The Mudcat Café TM
Thread #61310   Message #985404
Posted By: GUEST,Q
17-Jul-03 - 03:23 PM
Thread Name: Lyr Req: The Ballad of Utah Carroll
Subject: RE: Lyr Req: The Ballad of Utah Carrol
The song appeared in Lomax, Cowboy Songs, 1910, as "Utah Carroll." In that version, the little girl's name is Varro and the scene is Mexico rather than New Mexico. The blanket's color is not stated- closer to what a cowboy would write, since it is the object, not the color, that attracts some cattle. The "red" has been added to some later versions.

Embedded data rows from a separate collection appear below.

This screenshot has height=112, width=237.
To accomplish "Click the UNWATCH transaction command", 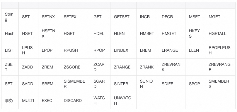I will [x=123, y=101].

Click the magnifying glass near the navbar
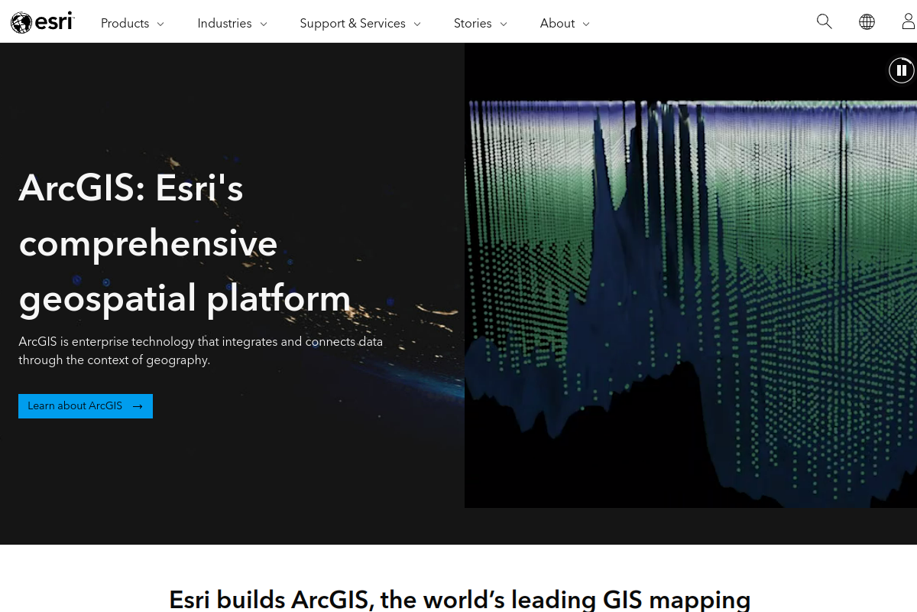pos(825,21)
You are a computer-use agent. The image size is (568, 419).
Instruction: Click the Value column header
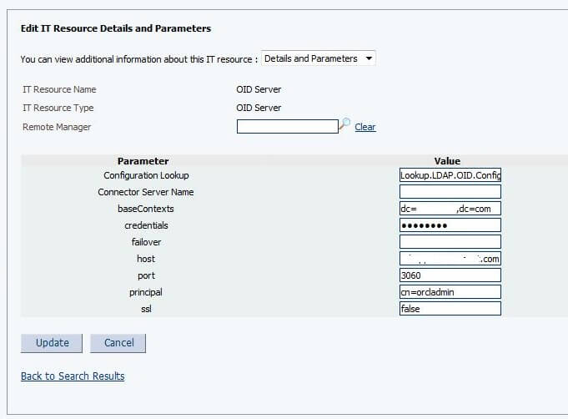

In 1938, in the revised edition by Lomax and Lomax, the litle girl's name becomes Lenore and the blanket is red. A tune is added, possibly from F. C. Thorne, Fort Worth, Texas ("part of the song was given to the compiler" by him). A note is added that J. T. Shirley, of San Angelo, Texas, says that a cowboy on the Curve T Ranch, Schleicher County, Texas, wrote the song. There is no indication of where John Lomax got his text. Lomax and Lomax in the 1938 revision dressed up a number of the songs from the original 1910 edition, sometimes joining several versions, as in this case.

Singers such as Almeda Riddle (1953 recording linked above) changed the locale to New Mexico, but it remained Mexico in her later commercial version.

Large ranches in northern Mexico provided many of the cattle shipped through Texas to the northern plains to feed the herded Indians on the reservations, supply northern ranches, or to the railheads. American cowboys went to Mexico to gather and work the cattle north to add to the Texas and New Mexico herds. A Mexican locale for the song is most likely if the song originated in Texas.
The version of "Utah Carl" in Fife and Fife, Cowboy and Western Songs, refers to "the Mexicans far-off lands." Utah Carl seems to be a later name.

"Utah Carl" in Randolph, Ozark Folksongs, vol. 2, is fairly close to the Riddle, Lomax and Fife texts.